[Entries supplied]

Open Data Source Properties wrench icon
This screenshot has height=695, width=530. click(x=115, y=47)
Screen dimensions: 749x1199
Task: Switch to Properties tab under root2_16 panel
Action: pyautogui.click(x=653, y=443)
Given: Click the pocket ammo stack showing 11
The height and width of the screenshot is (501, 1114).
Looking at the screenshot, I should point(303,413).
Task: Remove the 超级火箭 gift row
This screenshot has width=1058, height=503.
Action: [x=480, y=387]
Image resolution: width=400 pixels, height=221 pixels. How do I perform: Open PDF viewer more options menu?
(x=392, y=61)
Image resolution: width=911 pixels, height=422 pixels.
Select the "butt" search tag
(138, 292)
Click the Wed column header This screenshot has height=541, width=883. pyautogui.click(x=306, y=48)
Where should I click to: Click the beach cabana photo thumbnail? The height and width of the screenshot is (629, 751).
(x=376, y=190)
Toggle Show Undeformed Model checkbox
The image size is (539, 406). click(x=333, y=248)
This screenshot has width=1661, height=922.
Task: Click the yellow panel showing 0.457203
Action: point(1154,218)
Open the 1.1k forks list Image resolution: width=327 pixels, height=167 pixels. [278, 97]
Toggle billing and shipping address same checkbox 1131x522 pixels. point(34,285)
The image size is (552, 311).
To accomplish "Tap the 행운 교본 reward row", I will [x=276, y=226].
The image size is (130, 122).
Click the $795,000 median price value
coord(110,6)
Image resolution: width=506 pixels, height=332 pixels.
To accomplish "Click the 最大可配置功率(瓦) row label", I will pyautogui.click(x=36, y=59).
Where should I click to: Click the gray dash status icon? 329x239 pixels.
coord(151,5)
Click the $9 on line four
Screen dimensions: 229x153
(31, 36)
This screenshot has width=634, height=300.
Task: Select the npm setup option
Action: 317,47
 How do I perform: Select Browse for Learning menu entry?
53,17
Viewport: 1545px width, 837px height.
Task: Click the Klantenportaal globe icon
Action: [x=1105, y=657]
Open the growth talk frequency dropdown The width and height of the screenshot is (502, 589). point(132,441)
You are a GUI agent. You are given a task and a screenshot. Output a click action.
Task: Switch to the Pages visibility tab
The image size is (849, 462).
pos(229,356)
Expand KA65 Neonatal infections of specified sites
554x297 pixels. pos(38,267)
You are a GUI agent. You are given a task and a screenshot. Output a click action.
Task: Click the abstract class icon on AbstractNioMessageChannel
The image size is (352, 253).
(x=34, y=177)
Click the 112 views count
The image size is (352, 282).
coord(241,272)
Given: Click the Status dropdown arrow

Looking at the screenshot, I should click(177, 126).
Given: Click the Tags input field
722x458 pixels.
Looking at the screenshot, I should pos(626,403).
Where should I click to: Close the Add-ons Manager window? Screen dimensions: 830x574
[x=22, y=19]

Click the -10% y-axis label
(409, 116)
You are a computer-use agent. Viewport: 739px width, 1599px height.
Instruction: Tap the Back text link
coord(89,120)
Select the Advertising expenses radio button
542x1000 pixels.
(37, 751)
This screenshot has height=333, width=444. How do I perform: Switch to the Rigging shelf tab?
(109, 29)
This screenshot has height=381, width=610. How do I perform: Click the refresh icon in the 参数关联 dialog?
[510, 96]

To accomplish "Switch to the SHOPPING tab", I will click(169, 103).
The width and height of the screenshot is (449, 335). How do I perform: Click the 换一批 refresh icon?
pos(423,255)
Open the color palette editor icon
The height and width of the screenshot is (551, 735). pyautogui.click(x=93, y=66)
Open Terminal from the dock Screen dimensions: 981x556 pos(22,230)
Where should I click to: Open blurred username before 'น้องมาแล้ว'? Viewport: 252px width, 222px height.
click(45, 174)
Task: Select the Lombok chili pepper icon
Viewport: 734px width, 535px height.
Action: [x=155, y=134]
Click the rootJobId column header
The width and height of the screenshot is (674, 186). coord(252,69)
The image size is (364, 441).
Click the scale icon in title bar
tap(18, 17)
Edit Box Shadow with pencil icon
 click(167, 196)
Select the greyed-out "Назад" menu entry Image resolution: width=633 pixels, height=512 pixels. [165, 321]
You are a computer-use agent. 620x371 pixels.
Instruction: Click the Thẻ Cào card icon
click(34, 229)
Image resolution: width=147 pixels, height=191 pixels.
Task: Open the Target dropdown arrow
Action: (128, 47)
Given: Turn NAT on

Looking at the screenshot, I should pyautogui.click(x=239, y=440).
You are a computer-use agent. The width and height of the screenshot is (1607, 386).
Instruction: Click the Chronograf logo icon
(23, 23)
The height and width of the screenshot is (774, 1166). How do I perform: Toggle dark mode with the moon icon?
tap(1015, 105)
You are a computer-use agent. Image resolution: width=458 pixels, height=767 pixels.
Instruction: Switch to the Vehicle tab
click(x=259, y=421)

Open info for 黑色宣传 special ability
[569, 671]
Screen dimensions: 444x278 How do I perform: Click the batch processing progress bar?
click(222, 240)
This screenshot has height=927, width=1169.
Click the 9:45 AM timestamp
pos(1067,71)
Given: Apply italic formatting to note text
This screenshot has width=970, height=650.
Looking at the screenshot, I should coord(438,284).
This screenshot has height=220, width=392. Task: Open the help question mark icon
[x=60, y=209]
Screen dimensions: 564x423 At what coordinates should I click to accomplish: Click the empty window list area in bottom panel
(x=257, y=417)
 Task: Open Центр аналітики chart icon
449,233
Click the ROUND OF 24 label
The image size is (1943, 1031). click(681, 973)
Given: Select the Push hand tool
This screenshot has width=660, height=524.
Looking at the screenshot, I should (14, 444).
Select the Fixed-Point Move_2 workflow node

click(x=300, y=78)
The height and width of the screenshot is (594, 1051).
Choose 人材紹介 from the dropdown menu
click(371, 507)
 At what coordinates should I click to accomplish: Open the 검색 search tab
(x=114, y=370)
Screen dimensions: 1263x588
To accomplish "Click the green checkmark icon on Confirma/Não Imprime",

[/Entries supplied]

# Problem to work on
All lines of the records containing "will" should be shown.

# Reply
To accomplish "Tap the 행운 교본 reward row", I will [x=276, y=226].
To accomplish "Click the 最大可配置功率(瓦) row label", I will pyautogui.click(x=36, y=59).
To accomplish "Switch to the SHOPPING tab", I will click(169, 103).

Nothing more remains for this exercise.